The sanctions therefore contain an irony sharper than the usual argument about whether pressure works. Washington has targeted the ministry that once embodied the claim that Cuba could modernize economically without modernizing politically. The hotel was supposed to be the exception: the polished room where the Revolution met the market and neither had to admit defeat.

Instead, the exception has become evidence.

The strongest objection deserves more than a shrug. Sanctioning a tourism ministry during an economic emergency may deepen hardship for people who have no voice in how the ministry is run: cleaners, drivers, cooks, musicians, private hosts, small suppliers, families dependent on a visitor’s cash. The state’s failures do not turn collective suffering into a morally neutral instrument. Nor does a sanctions designation automatically create democracy. It can make the regime’s propaganda easier, allow Havana to assign every empty shelf to Washington, and narrow the remaining spaces where ordinary Cubans can earn outside the official wage.

That is real. It should be said plainly.

Yet the counterargument cannot absolve the government of the structure it created. Cuba did not arrive at this moment with a tourism sector independent enough to protect its workers from the state, a banking system transparent enough to separate public service from political privilege, or institutions capable of answering a citizen who asks where the money went. The regime made its principal source of foreign exchange inseparable from its machinery of control because it trusted control more than it trusted a country allowed to prosper on its own terms.

It is now discovering the cost of that decision.

The opening of 2015 through 2017 offered another route, however limited and compromised. It was not a lost paradise. It did not dissolve the one-party state, and it did not give Cubans the durable civic protections that would have mattered when relations with Washington changed again. But it briefly created a historical window in which contact, commerce, travel, and expectation began to alter the atmosphere. A country cannot live on atmosphere. Still, it can breathe through it.

That window is closed.

The government did not use those years to make tourism answer to the public, to create reliable rules for private enterprise, or to permit the independent institutions that might have converted visitor money into broader national confidence. It used the opening as a managed concession. The lobby was renovated. The key rack remained behind the counter.

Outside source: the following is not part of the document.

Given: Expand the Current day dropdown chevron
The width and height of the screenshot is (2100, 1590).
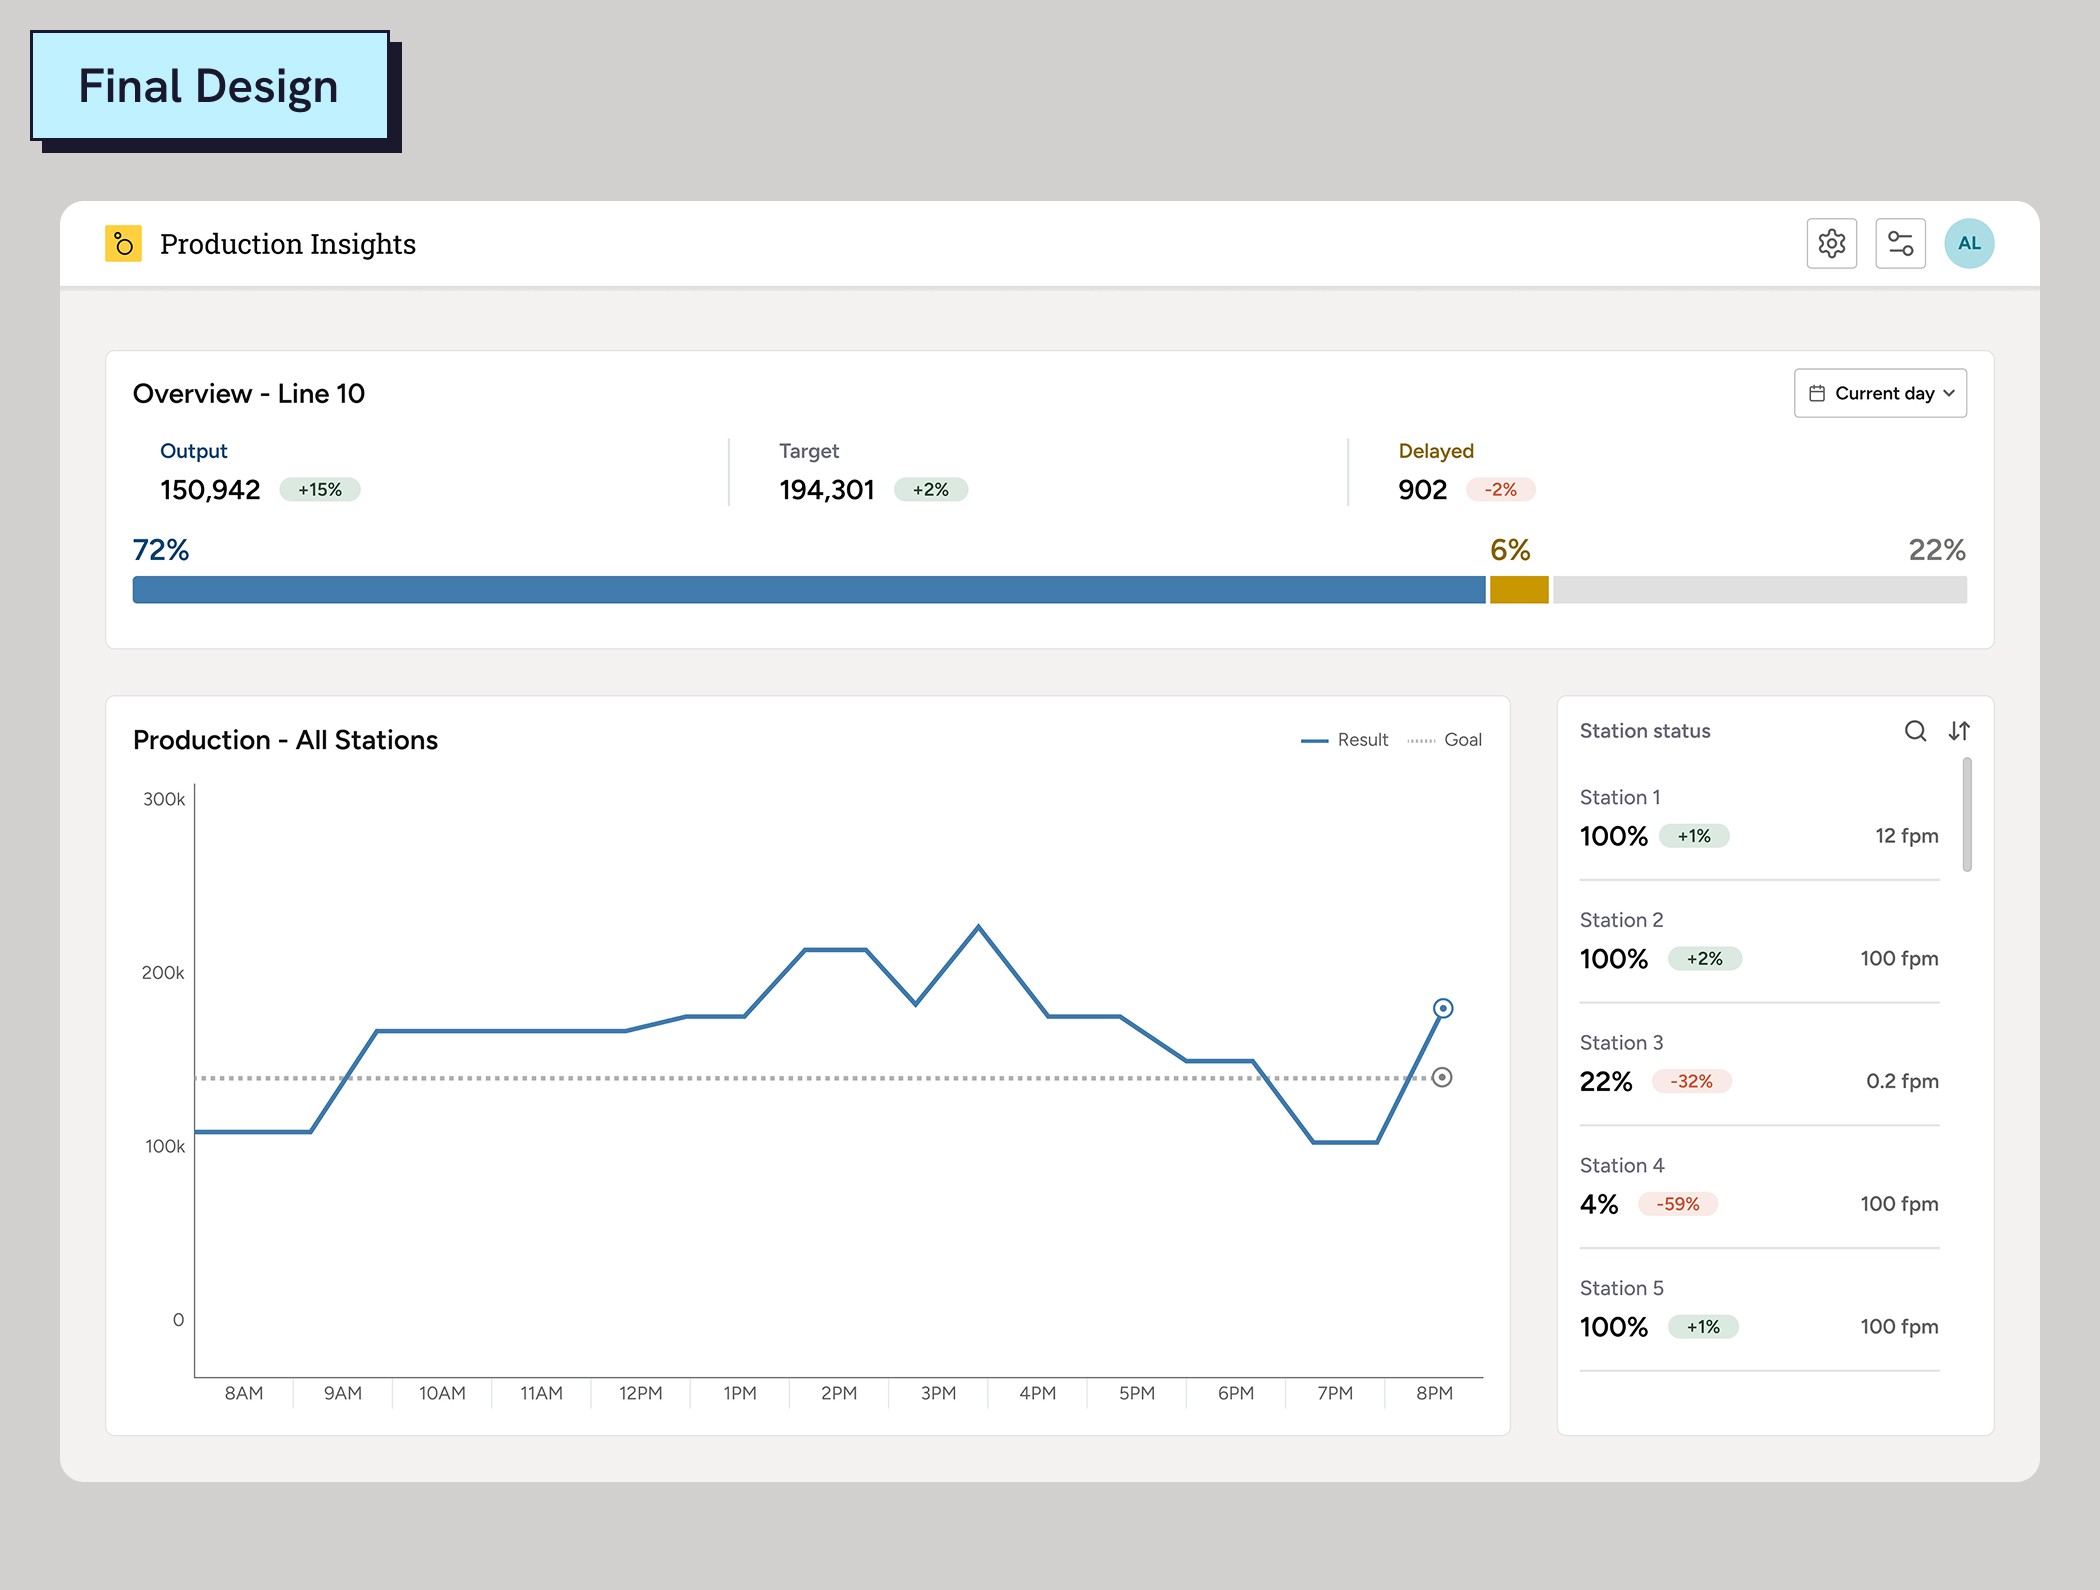Looking at the screenshot, I should click(1949, 393).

Now the ministry itself has been tagged as part of the system from which the state draws money and power. OFAC’s July 13 action also gave foreign parties until August 12 to wind down certain transactions involving the foreign-trade group GECOMEX and the port operator GEMAR, a reminder that the pressure is meant to travel through shipping, finance, and the practical networks that keep commerce alive. (ofac.treasury.gov)

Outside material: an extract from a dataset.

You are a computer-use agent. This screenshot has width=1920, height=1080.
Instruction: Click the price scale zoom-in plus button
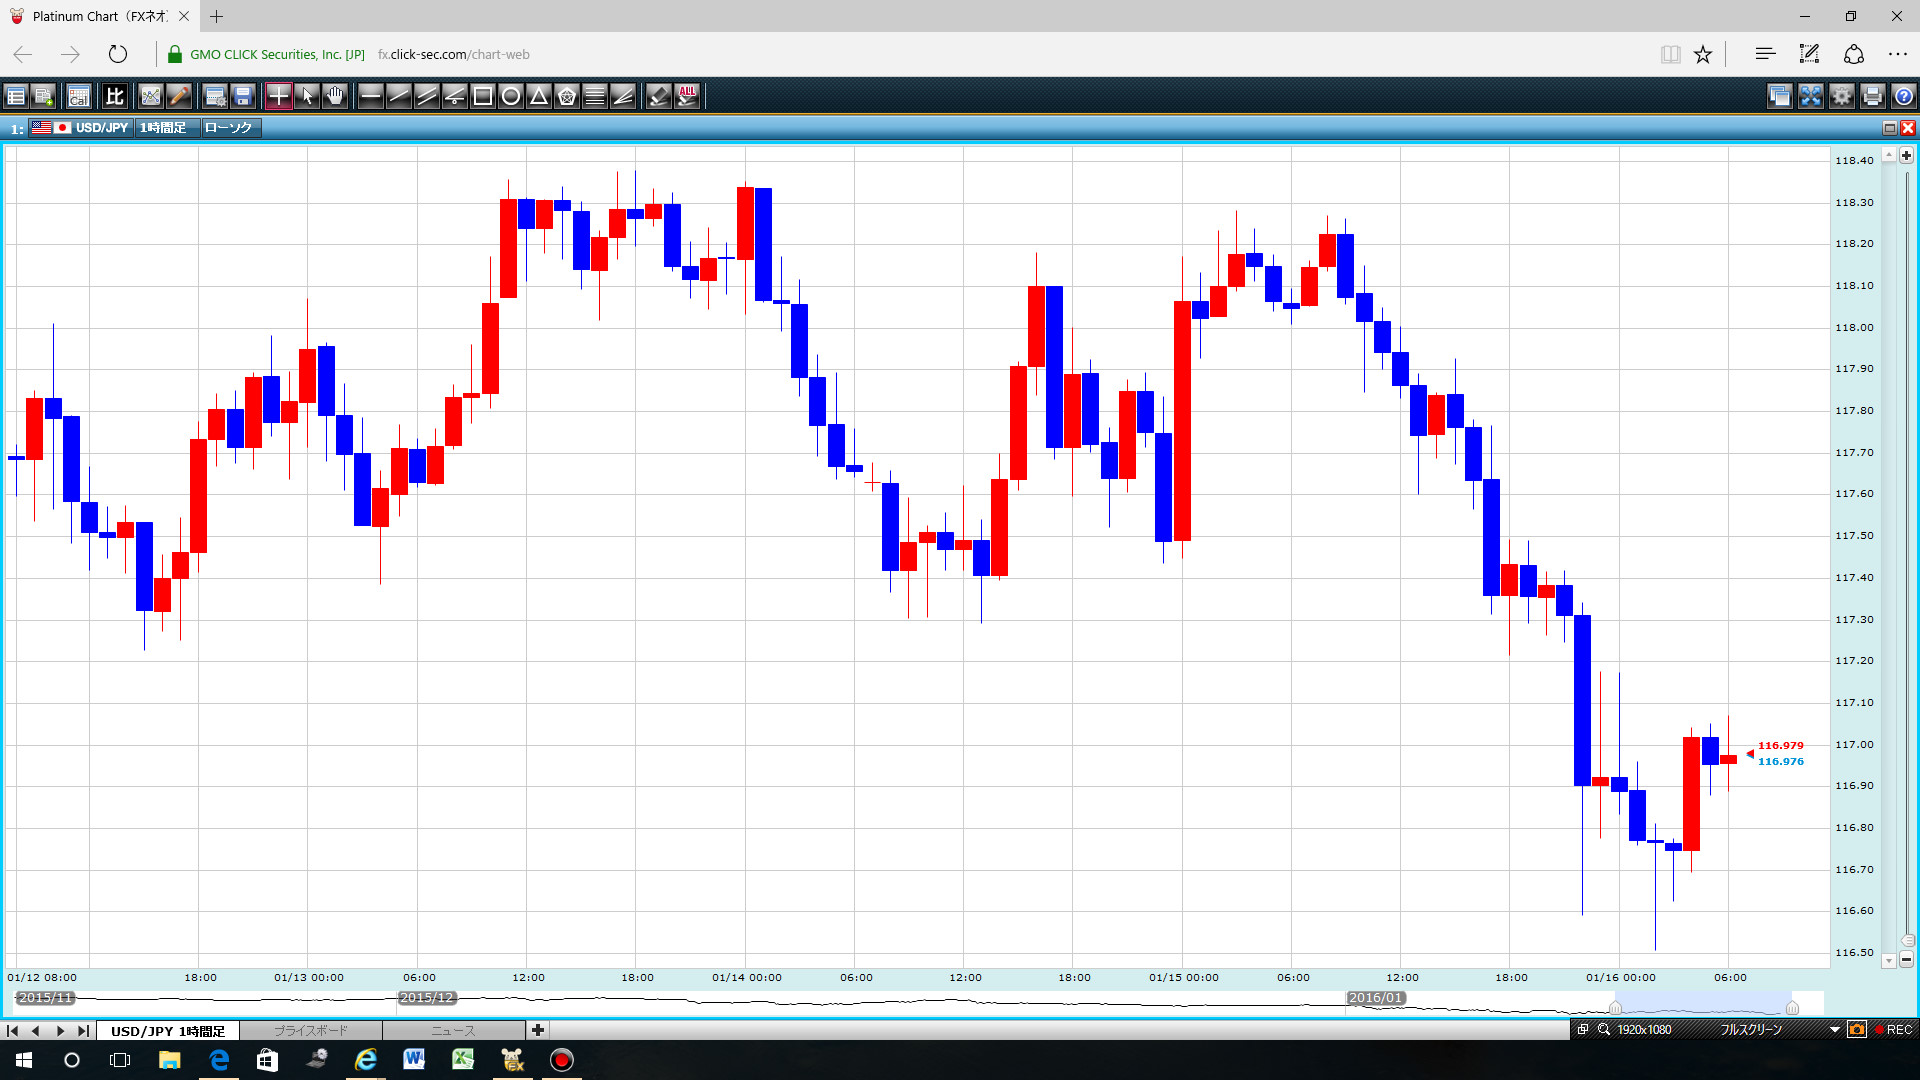(1906, 156)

A sanctions list is not a reform program. It cannot build a republic. It cannot restore confidence, fill a pharmacy, or teach a state accustomed to secrecy how to be accountable.

But it can reveal the map.

Cuba’s tourism ministry was supposed to stand at the threshold, greeting the world. Instead, it has arrived at the same desk as fuel importers, trade operators, militias, and rapid-response brigades. The old promise was that the hotel would be a doorway into another Cuba.

The new list says the doorway led back into the same room.

Natalia Suyos writes for Cuba Journal on Business.